**DATASET ENTRIES**
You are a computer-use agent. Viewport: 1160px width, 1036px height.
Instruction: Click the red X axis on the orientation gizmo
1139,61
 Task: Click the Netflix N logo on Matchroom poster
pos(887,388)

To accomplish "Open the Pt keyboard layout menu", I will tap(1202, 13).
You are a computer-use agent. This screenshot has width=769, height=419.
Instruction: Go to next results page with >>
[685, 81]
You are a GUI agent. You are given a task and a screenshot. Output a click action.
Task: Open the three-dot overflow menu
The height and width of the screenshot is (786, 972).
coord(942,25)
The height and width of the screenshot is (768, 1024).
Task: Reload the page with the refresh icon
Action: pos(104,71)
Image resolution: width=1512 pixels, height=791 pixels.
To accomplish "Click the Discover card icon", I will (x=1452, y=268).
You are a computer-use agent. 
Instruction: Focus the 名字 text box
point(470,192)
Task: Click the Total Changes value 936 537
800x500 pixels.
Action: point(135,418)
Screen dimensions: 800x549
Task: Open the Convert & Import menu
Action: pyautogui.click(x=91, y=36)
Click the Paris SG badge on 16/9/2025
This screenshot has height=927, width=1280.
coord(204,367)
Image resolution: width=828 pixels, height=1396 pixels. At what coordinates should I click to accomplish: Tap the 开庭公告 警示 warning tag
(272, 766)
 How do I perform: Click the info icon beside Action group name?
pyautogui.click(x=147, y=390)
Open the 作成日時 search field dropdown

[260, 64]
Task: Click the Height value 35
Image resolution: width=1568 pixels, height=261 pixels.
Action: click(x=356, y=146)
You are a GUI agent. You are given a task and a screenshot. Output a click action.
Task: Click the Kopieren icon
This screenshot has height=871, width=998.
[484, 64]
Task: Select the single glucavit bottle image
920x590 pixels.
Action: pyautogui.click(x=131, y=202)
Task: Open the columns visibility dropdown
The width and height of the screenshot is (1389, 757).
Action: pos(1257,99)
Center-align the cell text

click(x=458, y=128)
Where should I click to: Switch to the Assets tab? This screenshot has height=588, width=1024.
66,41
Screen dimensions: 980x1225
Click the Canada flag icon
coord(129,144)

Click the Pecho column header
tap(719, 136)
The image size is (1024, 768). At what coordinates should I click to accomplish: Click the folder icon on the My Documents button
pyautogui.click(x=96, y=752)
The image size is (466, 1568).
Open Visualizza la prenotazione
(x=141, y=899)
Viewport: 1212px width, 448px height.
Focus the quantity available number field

**ASSIGNMENT**
Give back all the records above exactly. Keep every word.

**WRITTEN ANSWER**
You are a computer-use agent. Viewport: 1160px width, 1036px height.
Instruction: Click the red X axis on the orientation gizmo
1139,61
 Task: Click the Netflix N logo on Matchroom poster
pos(887,388)

To accomplish "Open the Pt keyboard layout menu", I will tap(1202, 13).
You are a computer-use agent. This screenshot has width=769, height=419.
Instruction: Go to next results page with >>
[685, 81]
You are a GUI agent. You are given a task and a screenshot. Output a click action.
Task: Open the three-dot overflow menu
The height and width of the screenshot is (786, 972).
coord(942,25)
The height and width of the screenshot is (768, 1024).
Task: Reload the page with the refresh icon
Action: pos(104,71)
Image resolution: width=1512 pixels, height=791 pixels.
To accomplish "Click the Discover card icon", I will (x=1452, y=268).
You are a computer-use agent. 
Instruction: Focus the 名字 text box
point(470,192)
Task: Click the Total Changes value 936 537
800x500 pixels.
Action: point(135,418)
Screen dimensions: 800x549
Task: Open the Convert & Import menu
Action: pyautogui.click(x=91, y=36)
Click the Paris SG badge on 16/9/2025
This screenshot has height=927, width=1280.
coord(204,367)
Image resolution: width=828 pixels, height=1396 pixels. At what coordinates should I click to accomplish: Tap the 开庭公告 警示 warning tag
(272, 766)
 How do I perform: Click the info icon beside Action group name?
pyautogui.click(x=147, y=390)
Open the 作成日時 search field dropdown

[260, 64]
Task: Click the Height value 35
Image resolution: width=1568 pixels, height=261 pixels.
Action: click(x=356, y=146)
You are a GUI agent. You are given a task and a screenshot. Output a click action.
Task: Click the Kopieren icon
This screenshot has height=871, width=998.
[484, 64]
Task: Select the single glucavit bottle image
920x590 pixels.
Action: pyautogui.click(x=131, y=202)
Task: Open the columns visibility dropdown
The width and height of the screenshot is (1389, 757).
Action: pos(1257,99)
Center-align the cell text

click(x=458, y=128)
Where should I click to: Switch to the Assets tab? This screenshot has height=588, width=1024.
66,41
Screen dimensions: 980x1225
Click the Canada flag icon
coord(129,144)

Click the Pecho column header
tap(719, 136)
The image size is (1024, 768). At what coordinates should I click to accomplish: Click the folder icon on the My Documents button
pyautogui.click(x=96, y=752)
The image size is (466, 1568).
Open Visualizza la prenotazione
(x=141, y=899)
Viewport: 1212px width, 448px height.
Focus the quantity available number field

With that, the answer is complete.